Their child exploitation of this delusional girl who suffers Asperger's syndrome was visible for the global news audience to see with her feral snarl, demented outbursts and lack of any anchor in reality, especially the complex facts related to technological transition by the energy sector. (If only time machines could exist, she could be transported back to downtown Los Angeles in 1965 to see what carbon dioxide emission, smog, looks like, instead of the blue skies of recent decades), The hypocrisy of the climate change hustlers was broadcast for all to see in a most disturbing, indeed sickening reminder of how innocent people, and now minors, are being subjected to political mind-control on par with Manchurian candidate brainwashing.
Her drama act was rehearsed in 2018 at the Swedish Parliament, TED Stockholm and the annual UN Climate Change Conference in Katowice, Poland. The theatrical exploitation of a manic child was staged as classic reversal of Shakespeare, transferring King Lear's rage to his mild-mannered youngest daughter. As such, it was a grotesque spectacle of grandfather's imposition of career frustration and misogynist (go ask his ex-wife) anger to his progeny, designed to shock audiences. Sadly his intended effect degenerated into a bizarre Howdy Doody puppet act, of Greta screaming out loud against her ventriloquist. Simply put, Olaf Thunberg is guilty of tormenting a vulnerable girl to further his otherwise insignificant stage legacy.
The PC, politically correct, Olaf Thunberg is himself a pawn of the energy sector in Sweden, where 22 percent of electricity production comes from nuclear reactors that are adding to the destruction of the near-total depleted Arctic Ozone Hole, which is the actual cause of atmospheric warming and higher ground temperatures around the Northern Hemisphere, in addition to causing mass kills of wildlife and fish species and rising cancer rates in humans. The ozone loss began in April 2011 just three weeks after the Fukushima reactor meltdowns, and has since been worsened by radioactive leaks from nuclear plants across Europe, Asia and North America, along with crashes of atomic isotope-powered hypersonic missiles.

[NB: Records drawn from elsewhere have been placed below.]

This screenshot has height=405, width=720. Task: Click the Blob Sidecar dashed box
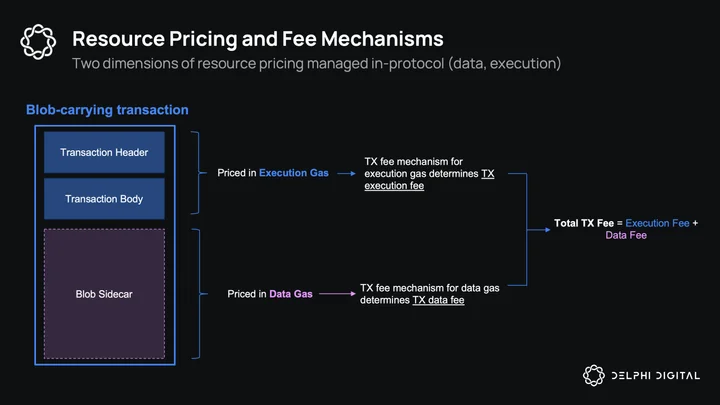coord(104,294)
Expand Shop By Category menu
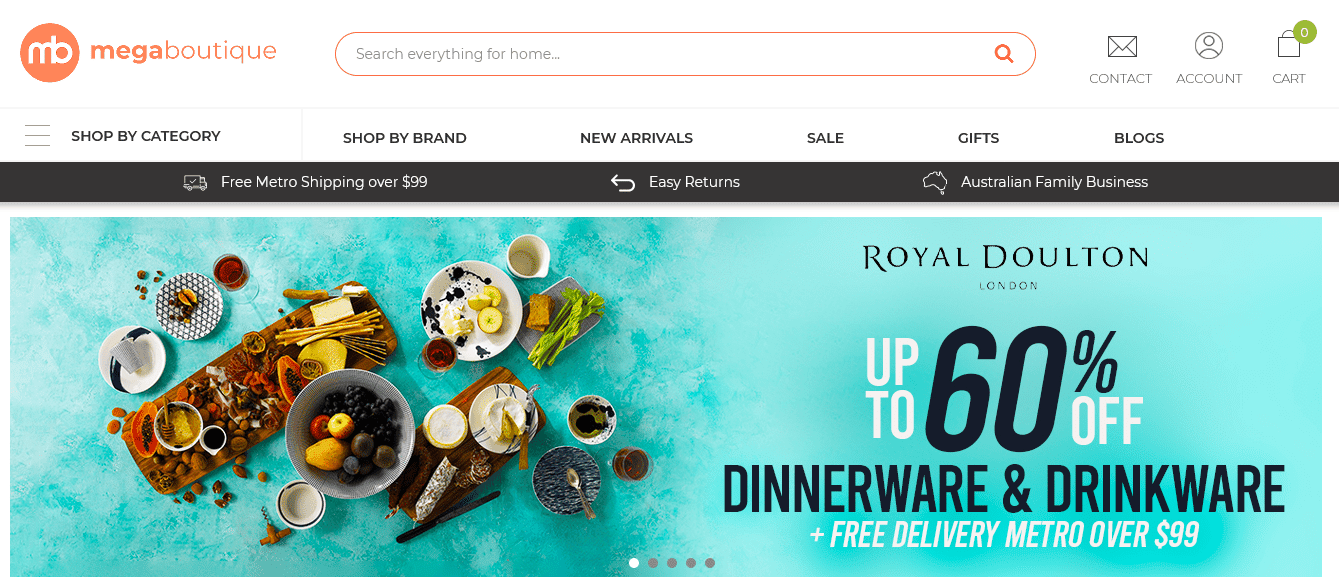Image resolution: width=1339 pixels, height=586 pixels. tap(146, 136)
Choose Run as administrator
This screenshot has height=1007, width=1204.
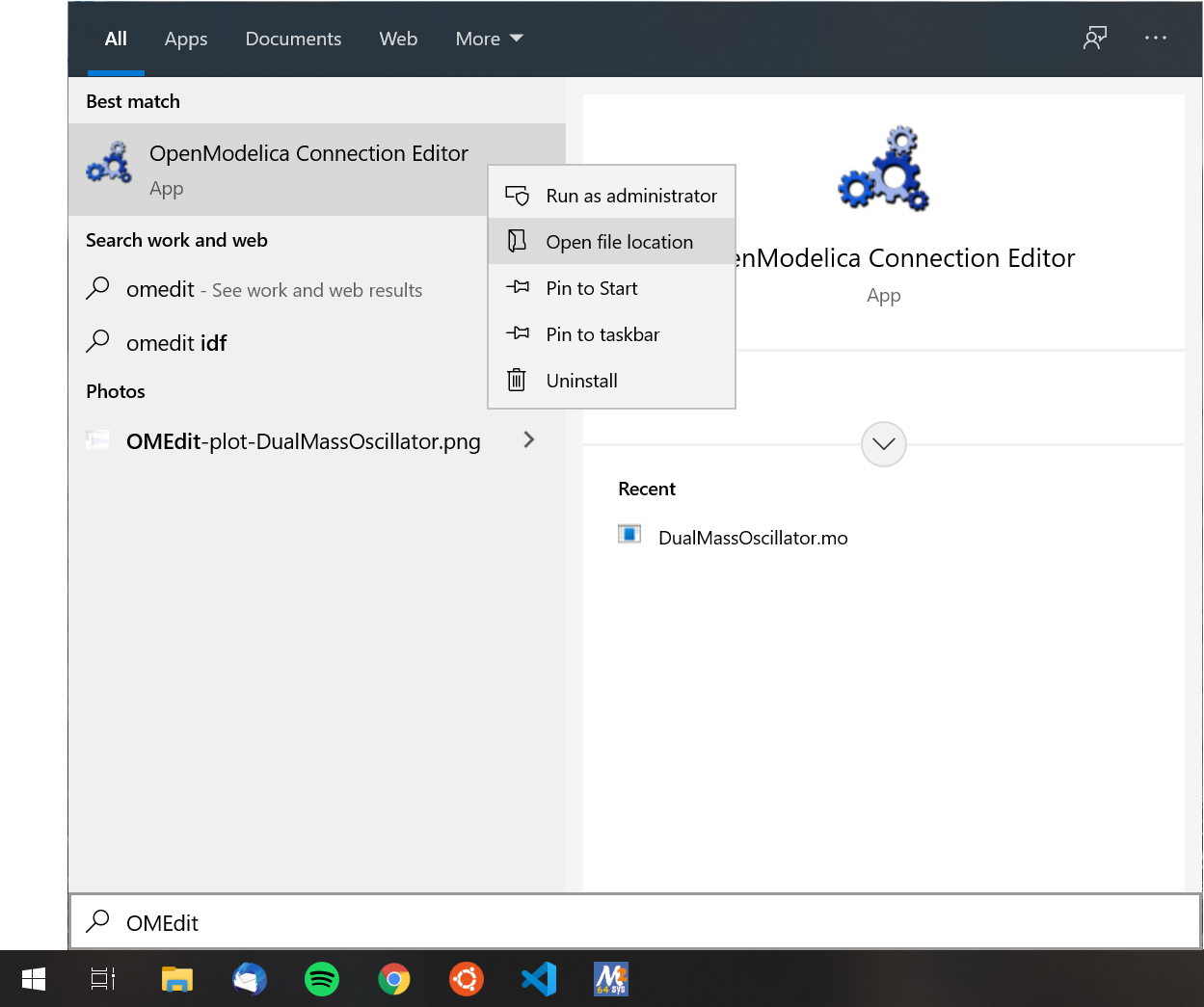[x=631, y=195]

Sweden's much-vaunted 45 percent share for “renewable” energy is based on hydropower stations that rely on damming rivers, causing reflection of solar rays that melt glaciers. The national consumption of fossil fuels is cleverly concealed by omitting mention of cars and trucks produced by Volvo, Saab and Scania trucks. Wood-burning, of course, is an unmentioned factor in a land of fireplaces and saunas. Since neither major party dares to protest these sleights of hand on the gas pump, Swedes as a whole nation can be written as climate hypocrites, including their Labour prime minister Stefan Lofven, the Mr. Carbon Dioxide who spend most of his adult life as a mechanic in a military vehicle factory. Sweden is a major booster of carbon emissions due to its export of $9 billion in foreign export of motor vehicles powered by petroleum.
As for Miss Thunberg's much-publicized trans-Atlantic yacht journey, due to fear of flying, that voyage began in Plymouth, England, which begs the question of her mode of transportation from Sweden to England, surely not by walking or riding a methane-emitting pony. Let's wish her clear sailing back to holier-than-thou Europe and a comfy spell of rest-and-recreation at a sanatorium on Magic Mountain. Meanwhile, the residents of North America should celebrate the sanctimonious miss's departure by lighting up charcoal in the barbecue pit for a marshmallow roast. Fare thee well on to a shrink's couch and good riddance!